ASSIGNMENT: Restate the full listing precisely as written.

MATERIAL FOR THIS TASK:
------------------------------------------------

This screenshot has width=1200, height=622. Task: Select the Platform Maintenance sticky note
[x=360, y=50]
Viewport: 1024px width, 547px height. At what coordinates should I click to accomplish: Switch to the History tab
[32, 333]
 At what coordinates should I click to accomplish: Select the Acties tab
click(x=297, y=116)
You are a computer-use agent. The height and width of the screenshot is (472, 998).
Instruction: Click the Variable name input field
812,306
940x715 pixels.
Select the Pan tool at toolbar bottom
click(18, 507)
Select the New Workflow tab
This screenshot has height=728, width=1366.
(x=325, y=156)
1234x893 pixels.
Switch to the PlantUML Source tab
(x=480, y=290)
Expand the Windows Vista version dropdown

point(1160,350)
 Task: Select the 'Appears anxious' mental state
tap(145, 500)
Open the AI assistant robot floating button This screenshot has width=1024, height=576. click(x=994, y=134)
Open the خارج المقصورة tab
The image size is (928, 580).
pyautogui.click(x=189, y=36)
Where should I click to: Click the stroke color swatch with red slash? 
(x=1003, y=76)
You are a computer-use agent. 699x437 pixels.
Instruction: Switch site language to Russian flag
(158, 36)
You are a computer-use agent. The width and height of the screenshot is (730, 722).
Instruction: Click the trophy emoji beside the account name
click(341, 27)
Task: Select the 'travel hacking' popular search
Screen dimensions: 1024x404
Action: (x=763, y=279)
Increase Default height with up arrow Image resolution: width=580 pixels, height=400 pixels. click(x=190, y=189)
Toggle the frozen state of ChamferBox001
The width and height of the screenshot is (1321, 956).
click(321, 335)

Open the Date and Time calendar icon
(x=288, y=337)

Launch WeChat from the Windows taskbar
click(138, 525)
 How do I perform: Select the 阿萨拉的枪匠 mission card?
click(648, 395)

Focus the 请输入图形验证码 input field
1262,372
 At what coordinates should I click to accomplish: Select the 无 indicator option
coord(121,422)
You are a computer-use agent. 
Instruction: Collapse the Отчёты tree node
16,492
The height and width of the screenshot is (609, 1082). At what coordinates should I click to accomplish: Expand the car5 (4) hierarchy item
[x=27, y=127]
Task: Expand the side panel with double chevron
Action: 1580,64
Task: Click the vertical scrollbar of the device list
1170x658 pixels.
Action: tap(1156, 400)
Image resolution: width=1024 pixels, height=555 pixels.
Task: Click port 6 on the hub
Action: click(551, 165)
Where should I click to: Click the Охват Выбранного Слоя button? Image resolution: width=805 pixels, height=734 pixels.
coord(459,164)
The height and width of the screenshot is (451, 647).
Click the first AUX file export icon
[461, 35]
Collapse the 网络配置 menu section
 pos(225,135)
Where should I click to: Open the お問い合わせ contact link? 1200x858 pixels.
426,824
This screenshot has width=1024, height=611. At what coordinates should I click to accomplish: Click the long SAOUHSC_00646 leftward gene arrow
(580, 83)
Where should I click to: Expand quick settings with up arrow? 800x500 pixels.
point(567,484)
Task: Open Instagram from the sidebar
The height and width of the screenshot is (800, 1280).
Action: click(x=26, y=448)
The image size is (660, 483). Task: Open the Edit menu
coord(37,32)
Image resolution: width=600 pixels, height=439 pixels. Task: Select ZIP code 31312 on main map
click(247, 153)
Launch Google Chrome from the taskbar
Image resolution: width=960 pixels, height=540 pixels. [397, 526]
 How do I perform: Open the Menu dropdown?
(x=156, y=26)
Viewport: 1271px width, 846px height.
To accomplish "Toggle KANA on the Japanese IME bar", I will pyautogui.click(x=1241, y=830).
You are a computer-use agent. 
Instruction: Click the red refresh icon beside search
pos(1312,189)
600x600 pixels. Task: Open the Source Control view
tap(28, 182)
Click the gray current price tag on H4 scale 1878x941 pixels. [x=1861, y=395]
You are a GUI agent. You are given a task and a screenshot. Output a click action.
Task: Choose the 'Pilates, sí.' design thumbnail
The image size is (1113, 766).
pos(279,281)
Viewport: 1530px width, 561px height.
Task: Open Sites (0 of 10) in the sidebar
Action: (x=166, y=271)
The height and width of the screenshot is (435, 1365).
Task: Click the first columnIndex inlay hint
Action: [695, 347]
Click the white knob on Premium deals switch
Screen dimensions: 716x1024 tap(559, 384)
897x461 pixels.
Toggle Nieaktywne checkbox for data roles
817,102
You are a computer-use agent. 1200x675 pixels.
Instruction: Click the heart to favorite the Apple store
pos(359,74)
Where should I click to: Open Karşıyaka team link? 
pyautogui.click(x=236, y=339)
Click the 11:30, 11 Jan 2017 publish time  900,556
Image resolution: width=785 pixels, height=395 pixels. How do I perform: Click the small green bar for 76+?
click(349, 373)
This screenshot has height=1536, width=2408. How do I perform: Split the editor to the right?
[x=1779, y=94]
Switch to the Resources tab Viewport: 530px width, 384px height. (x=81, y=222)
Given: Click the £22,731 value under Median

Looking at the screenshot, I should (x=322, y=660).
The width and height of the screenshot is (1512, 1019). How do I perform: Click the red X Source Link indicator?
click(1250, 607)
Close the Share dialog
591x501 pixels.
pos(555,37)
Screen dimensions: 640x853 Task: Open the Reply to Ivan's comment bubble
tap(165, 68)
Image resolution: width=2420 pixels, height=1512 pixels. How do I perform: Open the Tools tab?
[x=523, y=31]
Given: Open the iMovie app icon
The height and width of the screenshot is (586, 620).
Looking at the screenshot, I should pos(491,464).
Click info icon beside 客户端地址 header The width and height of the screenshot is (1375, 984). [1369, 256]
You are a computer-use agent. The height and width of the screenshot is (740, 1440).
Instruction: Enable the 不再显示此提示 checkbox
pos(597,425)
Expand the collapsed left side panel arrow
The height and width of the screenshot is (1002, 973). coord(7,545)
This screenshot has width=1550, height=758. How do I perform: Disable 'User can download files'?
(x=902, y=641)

------------------------------------------------

RESPONSE AREA:
This screenshot has width=1200, height=622. Task: Select the Platform Maintenance sticky note
[x=360, y=50]
Viewport: 1024px width, 547px height. At what coordinates should I click to accomplish: Switch to the History tab
[32, 333]
 At what coordinates should I click to accomplish: Select the Acties tab
click(x=297, y=116)
You are a computer-use agent. The height and width of the screenshot is (472, 998).
Instruction: Click the Variable name input field
812,306
940x715 pixels.
Select the Pan tool at toolbar bottom
click(18, 507)
Select the New Workflow tab
This screenshot has height=728, width=1366.
(x=325, y=156)
1234x893 pixels.
Switch to the PlantUML Source tab
(x=480, y=290)
Expand the Windows Vista version dropdown

point(1160,350)
 Task: Select the 'Appears anxious' mental state
tap(145, 500)
Open the AI assistant robot floating button This screenshot has width=1024, height=576. click(x=994, y=134)
Open the خارج المقصورة tab
The image size is (928, 580).
pyautogui.click(x=189, y=36)
Where should I click to: Click the stroke color swatch with red slash? 
(x=1003, y=76)
You are a computer-use agent. 699x437 pixels.
Instruction: Switch site language to Russian flag
(158, 36)
You are a computer-use agent. The width and height of the screenshot is (730, 722).
Instruction: Click the trophy emoji beside the account name
click(341, 27)
Task: Select the 'travel hacking' popular search
Screen dimensions: 1024x404
Action: (x=763, y=279)
Increase Default height with up arrow Image resolution: width=580 pixels, height=400 pixels. click(x=190, y=189)
Toggle the frozen state of ChamferBox001
The width and height of the screenshot is (1321, 956).
click(321, 335)

Open the Date and Time calendar icon
(x=288, y=337)

Launch WeChat from the Windows taskbar
click(138, 525)
 How do I perform: Select the 阿萨拉的枪匠 mission card?
click(648, 395)

Focus the 请输入图形验证码 input field
1262,372
 At what coordinates should I click to accomplish: Select the 无 indicator option
coord(121,422)
You are a computer-use agent. 
Instruction: Collapse the Отчёты tree node
16,492
The height and width of the screenshot is (609, 1082). At what coordinates should I click to accomplish: Expand the car5 (4) hierarchy item
[x=27, y=127]
Task: Expand the side panel with double chevron
Action: 1580,64
Task: Click the vertical scrollbar of the device list
1170x658 pixels.
Action: tap(1156, 400)
Image resolution: width=1024 pixels, height=555 pixels.
Task: Click port 6 on the hub
Action: click(551, 165)
Where should I click to: Click the Охват Выбранного Слоя button? Image resolution: width=805 pixels, height=734 pixels.
coord(459,164)
The height and width of the screenshot is (451, 647).
Click the first AUX file export icon
[461, 35]
Collapse the 网络配置 menu section
 pos(225,135)
Where should I click to: Open the お問い合わせ contact link? 1200x858 pixels.
426,824
This screenshot has width=1024, height=611. At what coordinates should I click to accomplish: Click the long SAOUHSC_00646 leftward gene arrow
(580, 83)
Where should I click to: Expand quick settings with up arrow? 800x500 pixels.
point(567,484)
Task: Open Instagram from the sidebar
The height and width of the screenshot is (800, 1280).
Action: click(x=26, y=448)
The image size is (660, 483). Task: Open the Edit menu
coord(37,32)
Image resolution: width=600 pixels, height=439 pixels. Task: Select ZIP code 31312 on main map
click(247, 153)
Launch Google Chrome from the taskbar
Image resolution: width=960 pixels, height=540 pixels. [397, 526]
 How do I perform: Open the Menu dropdown?
(x=156, y=26)
Viewport: 1271px width, 846px height.
To accomplish "Toggle KANA on the Japanese IME bar", I will pyautogui.click(x=1241, y=830).
You are a computer-use agent. 
Instruction: Click the red refresh icon beside search
pos(1312,189)
600x600 pixels. Task: Open the Source Control view
tap(28, 182)
Click the gray current price tag on H4 scale 1878x941 pixels. [x=1861, y=395]
You are a GUI agent. You are given a task and a screenshot. Output a click action.
Task: Choose the 'Pilates, sí.' design thumbnail
The image size is (1113, 766).
pos(279,281)
Viewport: 1530px width, 561px height.
Task: Open Sites (0 of 10) in the sidebar
Action: (x=166, y=271)
The height and width of the screenshot is (435, 1365).
Task: Click the first columnIndex inlay hint
Action: [695, 347]
Click the white knob on Premium deals switch
Screen dimensions: 716x1024 tap(559, 384)
897x461 pixels.
Toggle Nieaktywne checkbox for data roles
817,102
You are a computer-use agent. 1200x675 pixels.
Instruction: Click the heart to favorite the Apple store
pos(359,74)
Where should I click to: Open Karşıyaka team link? 
pyautogui.click(x=236, y=339)
Click the 11:30, 11 Jan 2017 publish time  900,556
Image resolution: width=785 pixels, height=395 pixels. How do I perform: Click the small green bar for 76+?
click(349, 373)
This screenshot has height=1536, width=2408. How do I perform: Split the editor to the right?
[x=1779, y=94]
Switch to the Resources tab Viewport: 530px width, 384px height. (x=81, y=222)
Given: Click the £22,731 value under Median

Looking at the screenshot, I should (x=322, y=660).
The width and height of the screenshot is (1512, 1019). How do I perform: Click the red X Source Link indicator?
click(1250, 607)
Close the Share dialog
591x501 pixels.
pos(555,37)
Screen dimensions: 640x853 Task: Open the Reply to Ivan's comment bubble
tap(165, 68)
Image resolution: width=2420 pixels, height=1512 pixels. How do I perform: Open the Tools tab?
[x=523, y=31]
Given: Open the iMovie app icon
The height and width of the screenshot is (586, 620).
Looking at the screenshot, I should pos(491,464).
Click info icon beside 客户端地址 header The width and height of the screenshot is (1375, 984). [1369, 256]
You are a computer-use agent. The height and width of the screenshot is (740, 1440).
Instruction: Enable the 不再显示此提示 checkbox
pos(597,425)
Expand the collapsed left side panel arrow
The height and width of the screenshot is (1002, 973). coord(7,545)
This screenshot has width=1550, height=758. How do I perform: Disable 'User can download files'?
(x=902, y=641)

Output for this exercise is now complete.